Symlink targets to bazel-bin even with multiple transitions

keith commented 4 years ago

In the case of rules_apple we recently enabled transitions for more cases. Previously in a project like this:

load("@build_bazel_rules_apple//apple:ios.bzl", "ios_unit_test")

objc_library(
    name = "foo",
    srcs = ["foo.m"],
)

ios_unit_test(
    name = "test",
    minimum_os_version = "10.0",
    deps = ["foo"],
)

When you built the test target, you would get these output symlinks:

% bazelisk build test
...
  bazel-bin/test
  bazel-bin/test.zip
...

With transitions enabled you get these:

% bazelisk build test
...
  bazel-bin/test
  bazel-out/applebin_ios-ios_x86_64-fastbuild-ST-7bf874b56ea0/bin/test.zip
...

This result is the same even if you enable the undocumented --use_top_level_targets_for_symlinks.

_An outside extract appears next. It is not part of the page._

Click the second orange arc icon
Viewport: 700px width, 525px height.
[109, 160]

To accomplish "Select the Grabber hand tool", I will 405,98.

In this specific case I assume this is because the test shell script, and the actually test bundle are built for multiple configurations, but the same case applies if you built a macOS target and an iOS target in the same build.

I think it would be great if in the case that symlinks did not conflict across configurations, they were symlinked to a more easily guessable path in bazel-bin. This would help significantly with IDE integrations where instead you have to parse the build event protocol log, or otherwise discover these transition paths where previously you could rely on more stable paths.

What operating system are you running Bazel on?

macOS

What's the output of `bazel info release`?

release 3.7.0

gregestren commented 3 years ago

Hi @keith,

by "did not conflict", do you mean no instances of

bazel-bin/mypkg/mypath bazel-out/applebin_ios-ios_x86_64-fastbuild-ST-7bf874b56ea0/bin/mypkg/mypath

? i.e. if the different roots were merged there would be no overlap?

That's a fair request. The next step would be evaluating how hard that is to determine. I guess looking at which part of the code constructs the bazel-bin symlink and seeing how global its view of the output tree is at that point.

gregestren commented 3 years ago

Symlink creation point: https://github.com/bazelbuild/bazel/blob/7e8f86d60adc56159216c4fbb5b403ee8c5aec1c/src/main/java/com/google/devtools/build/lib/buildtool/ExecutionTool.java#L590
Possible context for determining artifact paths: https://github.com/bazelbuild/bazel/blob/75216c74470090c6f720814dbee239ae4102290e/src/main/java/com/google/devtools/build/lib/analysis/AnalysisResult.java#L123 (I'm not sure if the "top-level" qualifier implies a subset of all paths)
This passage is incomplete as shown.